═════ Provided text
Testing testosterone

Testing testosterone

Hey guys — are you feeling tired or depressed? Are nights not so hot in the bedroom anymore? If so, it's probably time to visit your family doctor to see if you have low T.

Do you have low T?

Low T refers to low testosterone, also known as hypogonadism. Haidee Zamora, an endocrinologist with Asante Physician Partners in Grants Pass, says that according to population-based surveys, 6 percent of middle-aged and older men have symptomatic androgen (male sex hormones including testosterone) deficiency or symptomatic low T. According to the Endocrine Society, 2 percent to 5 percent of men under age 40 have low T. Symptoms of this condition include decreased energy, reduced sex drive, depression, erectile dysfunction and decreased bone and muscle growth.

Men with low sex drive and low energy should have their testosterone levels checked, according to Jason Hedges, a urologist with the Male Fertility Clinic at Oregon Health & Science University in Portland. It could be low T or another condition that needs to be treated. "The problem is that other situations can mirror those symptoms," he says. But if the problem is low testosterone, it should be addressed. "There is a high percentage of men who have low T that aren't evaluated or offered treatment," Hedges says. "They should be. There's a medical reason to justify it."

A blood test determines the level of testosterone. The normal range is typically said to be between 300 and 800 nanograms per deciliter (ng/dl). It differs per lab, Zamora explains, with 280 to 300 as the lower normal. The upper limit can be up to 1000. It depends on the lab — based on the population it is testing. The range is usually based on young, healthy males.

If a patient has a level below 300 and is exhibiting symptoms, Hedges says he would discuss testosterone supplements. Zamora also might prescribe a testosterone supplement if the number is in the lower range and symptoms are exhibited. "You don't always treat the number," she says.

Hedges notes that there has been an advertising push in products to treat low T. In the past, doctors often neglected to offer treatment to patients, especially older patients since low T was assumed to be a normal part of aging. "More people are talking about it," he says.

The level of testosterone does decrease naturally with age, Zamora confirms.

However, she explains, a lot of older men fall into range of having low testosterone because normal levels are based on healthy young males. But regardless of age, she tries to determine the reason for low testosterone levels with all of her patients who have low T and are exhibiting symptoms before prescribing testosterone supplements. Using pain medications long-term can cause low T as can steroids including prednisone. Illness, lack of sleep and too much stress can cause low testosterone. Lack of physical activity and being overweight are also factors with low T. If these problems can be fixed, testosterone levels may go back to normal. "There are a lot of causes for why testosterone is low," Zamora says. "I don't just push a pill. I always want to ask why."

Treatment options and risks

There are three treatment options for testosterone therapy. Topical formulas are applied once a day, typically to the shoulders or upper arms. A patient can opt for injections, which are necessary once a week or once every two weeks, at a clinic or he can learn to give himself injections. A final option is having testosterone pellets inserted under the skin, which last for three to six months.

The health risks for men who have low T and use supplements include heart attack, stroke, shrinking testicles, reduced fertility, thick blood, acne and enlarged breasts. It can also promote prostate and breast cancers. "There are still a lot of questions about its long-term safety," Zamora says of testosterone therapy.

Having low T is unhealthy too as it can cause low energy, low libido and osteoporosis. But if a patient with low T doesn't want to take supplements, Zamora doesn't push the therapy. Osteoporosis, for example, can be treated another way.

If you have low sex drive and low energy, it's not necessarily low T, but it's wise to see a doctor. "It would be appropriate to get it checked," Zamora advises.
══════════
═════ Exercise data
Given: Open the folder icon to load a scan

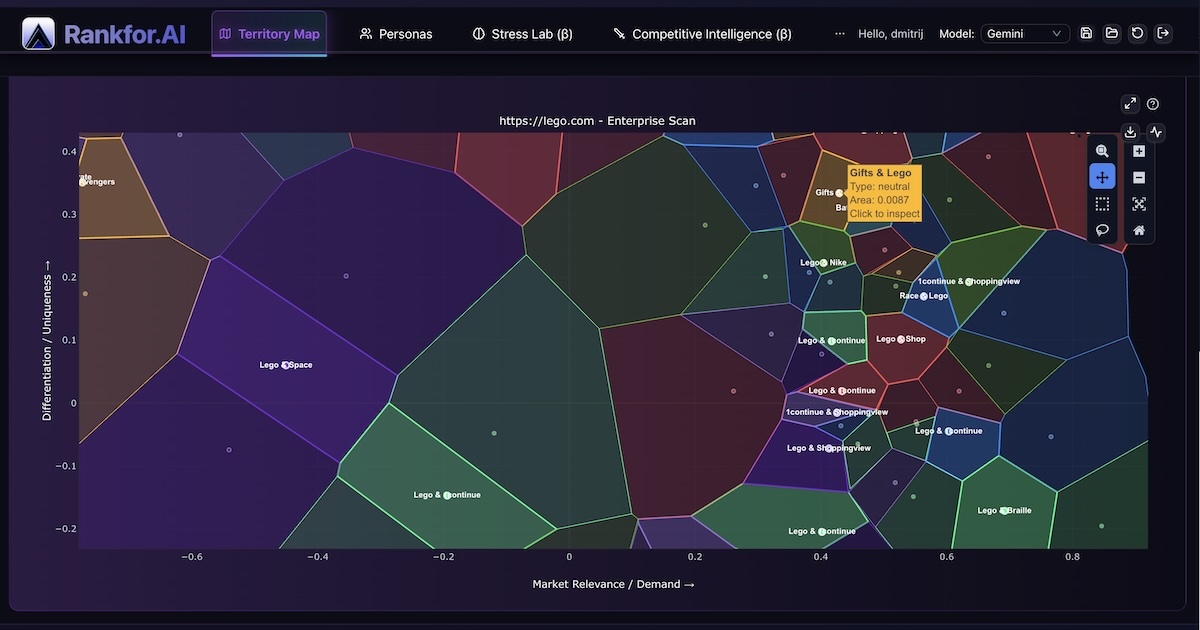Looking at the screenshot, I should point(1112,33).
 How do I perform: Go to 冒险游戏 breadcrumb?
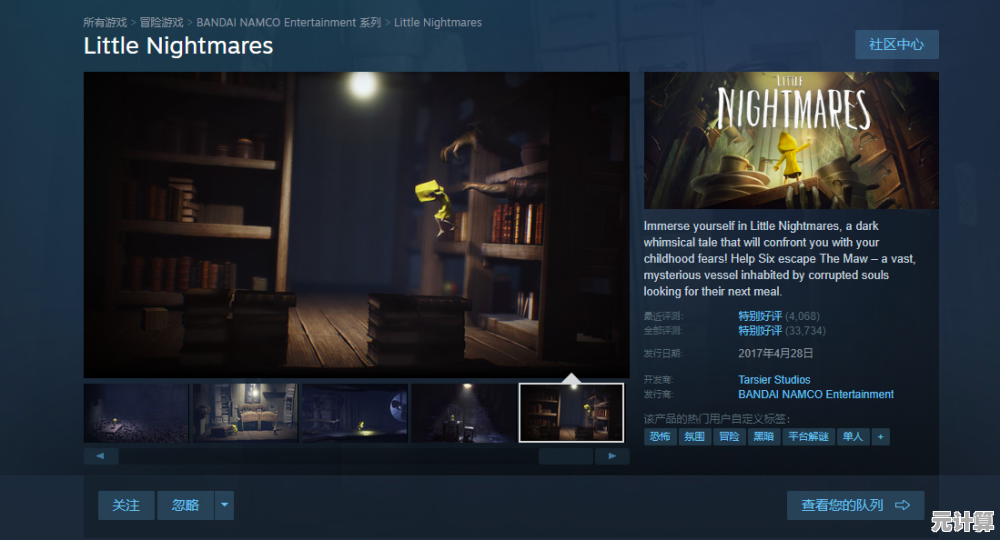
══════════
Task item> Please say whether each statement below agrees with the testosterone article, answering yes or no and quoting the words of the article that decide it. (a) Testosterone pellets inserted under the skin last for three to six months. (b) Topical formulas are applied once a week. (c) According to the Endocrine Society, 6 percent of men under age 40 have low T.

Problem solution>
(a) Yes: "A final option is having testosterone pellets inserted under the skin, which last for three to six months."
(b) No: "Topical formulas are applied once a day, typically to the shoulders or upper arms."
(c) No: "According to the Endocrine Society, 2 percent to 5 percent of men under age 40 have low T."